What the task asks: Your answer should be the exact lines of the data below from the one containing "Click the CRM logo" through the one containing "Task: Click the RPC Request Limits heading"; please include nothing else.

Listed records:
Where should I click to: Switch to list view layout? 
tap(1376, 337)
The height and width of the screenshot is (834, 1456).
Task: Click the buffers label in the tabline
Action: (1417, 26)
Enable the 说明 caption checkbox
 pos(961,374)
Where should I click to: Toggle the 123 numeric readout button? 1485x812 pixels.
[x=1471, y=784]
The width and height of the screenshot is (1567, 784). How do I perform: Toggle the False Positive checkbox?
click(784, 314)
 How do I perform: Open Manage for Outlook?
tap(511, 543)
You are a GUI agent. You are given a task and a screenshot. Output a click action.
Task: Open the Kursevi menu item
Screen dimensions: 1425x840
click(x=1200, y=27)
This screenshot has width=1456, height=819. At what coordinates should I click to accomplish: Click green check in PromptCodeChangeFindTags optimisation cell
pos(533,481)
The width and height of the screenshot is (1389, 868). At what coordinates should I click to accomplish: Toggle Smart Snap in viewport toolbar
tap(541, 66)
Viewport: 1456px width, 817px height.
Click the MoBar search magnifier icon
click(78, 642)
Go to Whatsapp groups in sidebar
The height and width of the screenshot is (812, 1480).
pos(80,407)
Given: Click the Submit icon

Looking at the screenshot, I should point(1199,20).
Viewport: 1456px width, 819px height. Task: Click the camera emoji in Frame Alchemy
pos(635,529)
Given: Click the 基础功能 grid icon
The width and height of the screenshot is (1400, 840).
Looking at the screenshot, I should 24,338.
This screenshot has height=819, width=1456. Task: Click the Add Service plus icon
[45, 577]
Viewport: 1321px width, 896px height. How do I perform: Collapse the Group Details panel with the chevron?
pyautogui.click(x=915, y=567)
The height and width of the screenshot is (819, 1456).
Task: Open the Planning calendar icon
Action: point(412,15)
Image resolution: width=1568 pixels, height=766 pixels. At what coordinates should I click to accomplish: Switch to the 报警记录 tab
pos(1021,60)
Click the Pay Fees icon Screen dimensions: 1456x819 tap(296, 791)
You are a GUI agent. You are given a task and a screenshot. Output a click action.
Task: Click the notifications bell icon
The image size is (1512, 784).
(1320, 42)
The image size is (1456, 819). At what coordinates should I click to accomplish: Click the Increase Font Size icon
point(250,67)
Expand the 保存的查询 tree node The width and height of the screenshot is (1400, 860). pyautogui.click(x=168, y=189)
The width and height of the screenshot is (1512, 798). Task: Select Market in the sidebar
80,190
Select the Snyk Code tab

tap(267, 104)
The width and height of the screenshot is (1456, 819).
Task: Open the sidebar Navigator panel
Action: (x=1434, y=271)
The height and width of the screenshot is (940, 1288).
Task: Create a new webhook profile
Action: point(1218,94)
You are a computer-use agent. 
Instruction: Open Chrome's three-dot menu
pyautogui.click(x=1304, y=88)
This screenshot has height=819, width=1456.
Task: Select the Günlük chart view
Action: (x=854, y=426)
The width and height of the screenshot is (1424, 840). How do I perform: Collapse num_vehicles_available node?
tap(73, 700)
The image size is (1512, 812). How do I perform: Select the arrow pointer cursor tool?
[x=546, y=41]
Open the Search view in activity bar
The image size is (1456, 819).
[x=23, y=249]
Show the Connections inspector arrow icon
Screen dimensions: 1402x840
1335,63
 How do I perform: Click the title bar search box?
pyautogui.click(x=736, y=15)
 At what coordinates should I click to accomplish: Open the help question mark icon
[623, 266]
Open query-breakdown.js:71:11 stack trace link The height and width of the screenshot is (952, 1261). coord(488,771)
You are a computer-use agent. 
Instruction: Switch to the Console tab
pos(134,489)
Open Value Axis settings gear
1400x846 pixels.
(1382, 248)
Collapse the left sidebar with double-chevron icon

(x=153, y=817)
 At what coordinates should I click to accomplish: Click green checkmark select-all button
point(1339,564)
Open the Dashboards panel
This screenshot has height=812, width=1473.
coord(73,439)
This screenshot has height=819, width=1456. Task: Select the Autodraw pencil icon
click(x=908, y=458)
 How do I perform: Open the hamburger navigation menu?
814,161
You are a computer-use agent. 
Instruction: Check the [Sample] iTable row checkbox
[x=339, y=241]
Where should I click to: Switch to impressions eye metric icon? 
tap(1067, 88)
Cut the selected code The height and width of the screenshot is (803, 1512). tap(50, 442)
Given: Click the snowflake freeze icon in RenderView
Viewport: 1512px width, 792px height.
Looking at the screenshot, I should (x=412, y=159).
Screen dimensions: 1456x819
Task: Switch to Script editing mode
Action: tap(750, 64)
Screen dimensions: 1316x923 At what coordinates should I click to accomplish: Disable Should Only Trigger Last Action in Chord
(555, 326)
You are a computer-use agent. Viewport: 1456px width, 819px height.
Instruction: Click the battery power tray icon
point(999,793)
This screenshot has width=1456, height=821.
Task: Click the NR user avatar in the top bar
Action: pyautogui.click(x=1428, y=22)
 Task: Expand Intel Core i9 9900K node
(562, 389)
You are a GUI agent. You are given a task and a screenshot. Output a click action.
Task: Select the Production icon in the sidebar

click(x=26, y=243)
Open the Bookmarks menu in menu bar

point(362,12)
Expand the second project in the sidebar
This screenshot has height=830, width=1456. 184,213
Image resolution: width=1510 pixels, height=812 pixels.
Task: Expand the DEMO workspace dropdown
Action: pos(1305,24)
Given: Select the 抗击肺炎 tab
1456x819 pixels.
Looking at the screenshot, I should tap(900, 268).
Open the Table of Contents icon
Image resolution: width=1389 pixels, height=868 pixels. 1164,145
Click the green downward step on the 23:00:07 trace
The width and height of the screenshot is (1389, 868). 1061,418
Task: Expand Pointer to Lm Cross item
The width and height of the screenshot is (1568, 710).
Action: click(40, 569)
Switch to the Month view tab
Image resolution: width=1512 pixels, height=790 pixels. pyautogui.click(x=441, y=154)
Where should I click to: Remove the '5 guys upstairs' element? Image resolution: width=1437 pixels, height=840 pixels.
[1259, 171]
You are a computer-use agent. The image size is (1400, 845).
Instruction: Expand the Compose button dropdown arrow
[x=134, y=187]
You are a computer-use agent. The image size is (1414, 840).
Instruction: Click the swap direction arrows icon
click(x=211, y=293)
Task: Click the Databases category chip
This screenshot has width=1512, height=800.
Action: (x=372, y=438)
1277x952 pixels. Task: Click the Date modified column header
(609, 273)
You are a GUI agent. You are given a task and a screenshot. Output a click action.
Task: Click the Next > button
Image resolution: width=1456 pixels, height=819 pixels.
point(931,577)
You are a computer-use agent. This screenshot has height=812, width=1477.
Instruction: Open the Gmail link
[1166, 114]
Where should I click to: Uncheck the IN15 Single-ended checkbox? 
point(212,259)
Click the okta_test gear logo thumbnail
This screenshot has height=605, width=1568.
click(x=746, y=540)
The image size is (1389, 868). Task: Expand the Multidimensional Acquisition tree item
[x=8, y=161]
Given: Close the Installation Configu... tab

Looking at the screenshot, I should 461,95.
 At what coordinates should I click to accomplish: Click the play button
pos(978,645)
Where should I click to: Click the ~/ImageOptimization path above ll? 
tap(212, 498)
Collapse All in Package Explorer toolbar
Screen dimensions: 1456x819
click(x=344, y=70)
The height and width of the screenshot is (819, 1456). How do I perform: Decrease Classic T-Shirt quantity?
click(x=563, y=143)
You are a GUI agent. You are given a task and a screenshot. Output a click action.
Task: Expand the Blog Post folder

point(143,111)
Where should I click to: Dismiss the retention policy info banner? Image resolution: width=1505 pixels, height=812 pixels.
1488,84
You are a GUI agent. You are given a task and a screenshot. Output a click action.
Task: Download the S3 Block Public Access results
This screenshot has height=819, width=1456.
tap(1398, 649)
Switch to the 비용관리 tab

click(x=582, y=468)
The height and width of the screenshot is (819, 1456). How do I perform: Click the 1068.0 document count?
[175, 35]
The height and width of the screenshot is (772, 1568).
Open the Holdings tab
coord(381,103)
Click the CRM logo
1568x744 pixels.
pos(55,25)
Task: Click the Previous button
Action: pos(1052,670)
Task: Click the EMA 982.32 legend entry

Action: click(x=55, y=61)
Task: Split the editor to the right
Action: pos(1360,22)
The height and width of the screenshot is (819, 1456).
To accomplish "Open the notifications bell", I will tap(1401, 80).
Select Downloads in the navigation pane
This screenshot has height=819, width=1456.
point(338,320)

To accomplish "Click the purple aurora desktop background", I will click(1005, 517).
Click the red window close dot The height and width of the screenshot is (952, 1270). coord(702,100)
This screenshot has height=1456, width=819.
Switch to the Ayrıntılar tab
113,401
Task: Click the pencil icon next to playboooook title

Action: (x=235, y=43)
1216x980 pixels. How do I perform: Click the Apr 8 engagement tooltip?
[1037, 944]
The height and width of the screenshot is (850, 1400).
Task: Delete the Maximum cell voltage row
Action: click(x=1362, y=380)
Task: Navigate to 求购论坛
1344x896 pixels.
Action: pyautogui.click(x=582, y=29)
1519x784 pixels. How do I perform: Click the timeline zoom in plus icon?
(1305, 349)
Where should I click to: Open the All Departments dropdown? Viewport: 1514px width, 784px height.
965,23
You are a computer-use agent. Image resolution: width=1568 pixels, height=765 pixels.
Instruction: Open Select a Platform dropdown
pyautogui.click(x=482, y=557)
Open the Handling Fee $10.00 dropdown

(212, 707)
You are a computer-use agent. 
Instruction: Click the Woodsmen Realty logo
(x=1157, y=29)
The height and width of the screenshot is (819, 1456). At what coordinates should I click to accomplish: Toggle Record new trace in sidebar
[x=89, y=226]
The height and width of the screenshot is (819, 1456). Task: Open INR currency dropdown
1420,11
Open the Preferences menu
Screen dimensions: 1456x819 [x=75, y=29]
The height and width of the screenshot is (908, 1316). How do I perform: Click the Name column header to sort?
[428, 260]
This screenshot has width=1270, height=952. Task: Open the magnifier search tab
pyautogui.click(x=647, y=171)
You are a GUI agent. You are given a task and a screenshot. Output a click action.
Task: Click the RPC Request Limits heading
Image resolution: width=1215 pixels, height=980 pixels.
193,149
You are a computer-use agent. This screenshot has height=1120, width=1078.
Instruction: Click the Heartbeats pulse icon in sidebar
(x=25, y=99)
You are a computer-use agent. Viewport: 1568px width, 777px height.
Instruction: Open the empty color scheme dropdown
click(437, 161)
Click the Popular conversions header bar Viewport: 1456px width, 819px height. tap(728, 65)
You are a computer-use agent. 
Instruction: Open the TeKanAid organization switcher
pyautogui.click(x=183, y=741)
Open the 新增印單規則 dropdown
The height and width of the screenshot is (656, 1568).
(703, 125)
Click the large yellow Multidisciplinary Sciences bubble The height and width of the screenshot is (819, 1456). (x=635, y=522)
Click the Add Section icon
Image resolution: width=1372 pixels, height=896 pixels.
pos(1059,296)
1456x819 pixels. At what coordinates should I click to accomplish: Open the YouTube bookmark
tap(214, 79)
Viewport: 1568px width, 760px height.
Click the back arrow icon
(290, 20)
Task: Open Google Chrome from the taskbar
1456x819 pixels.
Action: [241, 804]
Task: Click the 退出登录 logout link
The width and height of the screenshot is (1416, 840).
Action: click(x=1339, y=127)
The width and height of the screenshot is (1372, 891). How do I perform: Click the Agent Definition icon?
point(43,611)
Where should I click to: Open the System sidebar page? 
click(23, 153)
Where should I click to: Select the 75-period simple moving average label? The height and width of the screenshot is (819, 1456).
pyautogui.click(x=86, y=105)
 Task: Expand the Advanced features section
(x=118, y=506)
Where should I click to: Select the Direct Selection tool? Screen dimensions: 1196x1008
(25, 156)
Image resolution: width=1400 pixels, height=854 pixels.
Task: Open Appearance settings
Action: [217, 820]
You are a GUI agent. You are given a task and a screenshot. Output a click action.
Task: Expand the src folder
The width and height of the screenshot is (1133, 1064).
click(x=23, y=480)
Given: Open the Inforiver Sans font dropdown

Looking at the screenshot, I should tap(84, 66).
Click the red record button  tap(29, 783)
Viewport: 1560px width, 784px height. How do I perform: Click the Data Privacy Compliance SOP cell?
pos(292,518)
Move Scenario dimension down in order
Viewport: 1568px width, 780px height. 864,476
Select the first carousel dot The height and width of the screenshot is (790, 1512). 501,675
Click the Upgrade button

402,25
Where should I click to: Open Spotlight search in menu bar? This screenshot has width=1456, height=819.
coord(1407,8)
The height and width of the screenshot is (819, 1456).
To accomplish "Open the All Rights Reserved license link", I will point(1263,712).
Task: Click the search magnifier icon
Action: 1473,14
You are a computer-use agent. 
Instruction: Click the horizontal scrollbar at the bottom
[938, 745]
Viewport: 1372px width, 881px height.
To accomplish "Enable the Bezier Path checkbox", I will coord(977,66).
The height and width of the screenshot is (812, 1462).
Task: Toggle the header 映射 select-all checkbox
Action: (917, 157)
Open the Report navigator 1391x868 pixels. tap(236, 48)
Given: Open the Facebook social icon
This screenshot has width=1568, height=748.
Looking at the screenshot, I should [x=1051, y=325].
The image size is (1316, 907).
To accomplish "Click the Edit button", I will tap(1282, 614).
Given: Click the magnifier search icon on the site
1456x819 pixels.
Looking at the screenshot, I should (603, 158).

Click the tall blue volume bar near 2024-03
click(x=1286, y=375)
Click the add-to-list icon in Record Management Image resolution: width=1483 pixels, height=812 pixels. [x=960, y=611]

Answer section:
Click the CRM logo
1568x744 pixels.
pos(55,25)
Task: Click the Previous button
Action: pos(1052,670)
Task: Click the EMA 982.32 legend entry

Action: click(x=55, y=61)
Task: Split the editor to the right
Action: pos(1360,22)
The height and width of the screenshot is (819, 1456).
To accomplish "Open the notifications bell", I will tap(1401, 80).
Select Downloads in the navigation pane
This screenshot has height=819, width=1456.
point(338,320)

To accomplish "Click the purple aurora desktop background", I will click(1005, 517).
Click the red window close dot The height and width of the screenshot is (952, 1270). coord(702,100)
This screenshot has height=1456, width=819.
Switch to the Ayrıntılar tab
113,401
Task: Click the pencil icon next to playboooook title

Action: (x=235, y=43)
1216x980 pixels. How do I perform: Click the Apr 8 engagement tooltip?
[1037, 944]
The height and width of the screenshot is (850, 1400).
Task: Delete the Maximum cell voltage row
Action: click(x=1362, y=380)
Task: Navigate to 求购论坛
1344x896 pixels.
Action: pyautogui.click(x=582, y=29)
1519x784 pixels. How do I perform: Click the timeline zoom in plus icon?
(1305, 349)
Where should I click to: Open the All Departments dropdown? Viewport: 1514px width, 784px height.
965,23
You are a computer-use agent. Image resolution: width=1568 pixels, height=765 pixels.
Instruction: Open Select a Platform dropdown
pyautogui.click(x=482, y=557)
Open the Handling Fee $10.00 dropdown

(212, 707)
You are a computer-use agent. 
Instruction: Click the Woodsmen Realty logo
(x=1157, y=29)
The height and width of the screenshot is (819, 1456). At what coordinates should I click to accomplish: Toggle Record new trace in sidebar
[x=89, y=226]
The height and width of the screenshot is (819, 1456). Task: Open INR currency dropdown
1420,11
Open the Preferences menu
Screen dimensions: 1456x819 [x=75, y=29]
The height and width of the screenshot is (908, 1316). How do I perform: Click the Name column header to sort?
[428, 260]
This screenshot has width=1270, height=952. Task: Open the magnifier search tab
pyautogui.click(x=647, y=171)
You are a GUI agent. You are given a task and a screenshot. Output a click action.
Task: Click the RPC Request Limits heading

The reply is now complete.